Vearey was fired after being found guilty of misconduct for “disrespectful” social media posts which were allegedly directed at National Police Commissioner General Khehla Sitole.
The DA’s spokesperson on police, Andrew Whitfield, said the dismissal made a mockery of the police’s disciplinary processes.
“If Police Minister Bheki Cele and Sitole cannot bring stability to the SAPS, we will continue to see selective disciplinary along factional lines which will inevitably lead to increasing dysfunction and low levels of morale.
“The SAPS consistently fails to decisively discipline corrupt police officers and those responsible for brutality within their ranks. This was exposed in Parliament last week.
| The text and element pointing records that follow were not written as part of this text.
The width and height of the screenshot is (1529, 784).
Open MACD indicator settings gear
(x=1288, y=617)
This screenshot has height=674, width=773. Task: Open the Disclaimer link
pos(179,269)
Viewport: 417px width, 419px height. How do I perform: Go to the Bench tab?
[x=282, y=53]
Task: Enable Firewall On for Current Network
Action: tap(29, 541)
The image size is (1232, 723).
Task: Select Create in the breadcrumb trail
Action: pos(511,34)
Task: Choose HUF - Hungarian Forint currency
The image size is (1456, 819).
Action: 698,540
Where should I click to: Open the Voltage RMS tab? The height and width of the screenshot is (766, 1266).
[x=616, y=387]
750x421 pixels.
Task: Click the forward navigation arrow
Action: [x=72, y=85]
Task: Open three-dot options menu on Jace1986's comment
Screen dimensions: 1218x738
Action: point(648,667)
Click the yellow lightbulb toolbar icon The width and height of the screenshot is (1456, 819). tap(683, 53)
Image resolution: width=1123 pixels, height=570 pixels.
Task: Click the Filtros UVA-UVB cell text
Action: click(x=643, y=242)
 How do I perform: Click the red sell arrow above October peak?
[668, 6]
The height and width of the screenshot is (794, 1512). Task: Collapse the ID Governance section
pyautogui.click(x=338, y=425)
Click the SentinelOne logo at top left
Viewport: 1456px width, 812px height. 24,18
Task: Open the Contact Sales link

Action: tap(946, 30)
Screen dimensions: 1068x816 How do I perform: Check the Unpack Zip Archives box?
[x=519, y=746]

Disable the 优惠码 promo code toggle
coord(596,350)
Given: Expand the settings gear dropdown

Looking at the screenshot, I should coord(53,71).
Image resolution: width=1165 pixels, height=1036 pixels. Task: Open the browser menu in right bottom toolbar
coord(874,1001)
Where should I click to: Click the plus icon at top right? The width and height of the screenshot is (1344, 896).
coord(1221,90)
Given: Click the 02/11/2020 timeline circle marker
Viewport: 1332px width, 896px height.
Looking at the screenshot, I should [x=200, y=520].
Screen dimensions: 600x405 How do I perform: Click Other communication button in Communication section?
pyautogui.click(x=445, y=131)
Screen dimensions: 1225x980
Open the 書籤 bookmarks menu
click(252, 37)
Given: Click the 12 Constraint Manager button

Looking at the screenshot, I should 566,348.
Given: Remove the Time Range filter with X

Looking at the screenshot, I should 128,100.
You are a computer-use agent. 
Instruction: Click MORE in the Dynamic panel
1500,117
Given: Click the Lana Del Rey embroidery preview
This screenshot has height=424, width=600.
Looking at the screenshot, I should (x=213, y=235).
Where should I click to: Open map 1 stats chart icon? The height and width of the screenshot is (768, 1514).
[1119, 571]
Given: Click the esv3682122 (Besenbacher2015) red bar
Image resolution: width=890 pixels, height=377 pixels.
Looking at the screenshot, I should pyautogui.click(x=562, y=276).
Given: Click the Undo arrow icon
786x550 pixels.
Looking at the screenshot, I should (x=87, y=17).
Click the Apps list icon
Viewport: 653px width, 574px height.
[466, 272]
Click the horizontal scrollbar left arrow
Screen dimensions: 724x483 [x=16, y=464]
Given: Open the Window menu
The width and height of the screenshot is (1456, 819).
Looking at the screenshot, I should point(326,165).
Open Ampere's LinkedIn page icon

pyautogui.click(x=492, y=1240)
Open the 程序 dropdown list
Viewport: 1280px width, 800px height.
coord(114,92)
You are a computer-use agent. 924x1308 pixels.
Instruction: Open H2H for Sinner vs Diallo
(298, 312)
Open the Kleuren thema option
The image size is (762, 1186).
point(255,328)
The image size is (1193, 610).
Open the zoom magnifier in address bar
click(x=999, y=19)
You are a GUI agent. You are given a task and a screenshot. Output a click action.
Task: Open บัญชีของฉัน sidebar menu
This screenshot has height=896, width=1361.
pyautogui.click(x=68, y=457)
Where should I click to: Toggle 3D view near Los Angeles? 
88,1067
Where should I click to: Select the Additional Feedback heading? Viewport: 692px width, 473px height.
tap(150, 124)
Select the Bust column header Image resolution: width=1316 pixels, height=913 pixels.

Vearey appears to be a soft target in an ongoing factional purge as we saw in the Eastern Cape recently.”
National police spokesperson Brigadier Vish Naidoo said Vearey was subjected to a disciplinary process following social media posts he made of messages and images late last year and earlier this year and caused the same to be circulated via the social media network.
“Some of the messages were directed at the national commissioner and contained words that were considered derogatory, offensive, insulting and disrespectful to the national commissioner, thus bringing the national commissioner and the South African Police Service into disrepute.
“These actions were considered a misconduct in terms of the SAPS disciplinary regulations and therefore warranted a departmental action.”
Last week the SAPS and the Independent Police Investigative Directorate (Ipid) updated the portfolio committee of police on the status of discipline management in the SAPS, the reported cases of misconduct, progress with the cases and the impact of discipline on the conduct of employees.
It was revealed that for the current financial year SAPS probed 3 401 disciplinary cases involving 4 438 of its members. These cases ranged from corruption, rape in police custody, rape by a police officer, torture and assault to death in police custody and deaths as a result of police action, to name a few.
Meanwhile, Freedom Front Plus leader Pieter Groenewald said Vearey's axing was an example of what happened when there was poor discipline in the police service.
“Each and every senior manager may have their own views, but I'm of the opinion that you do not solve your problems and internal problems via social media in the public domain. That is ill-discipline,” said Groenewald.
He added: “While I may not know all the merits of the case, if the national commissioner feels that he is within his rights and there is justification, then the law must follow its way.
“I suppose General Vearey will have the opportunity to object and follow due process as far as his version is concerned, but we cannot tolerate that his differences become public in the open domain because that results in the public having less trust in the police services.
“If senior managers cannot even solve their problems internally, how will they solve the crime problems of South Africa?”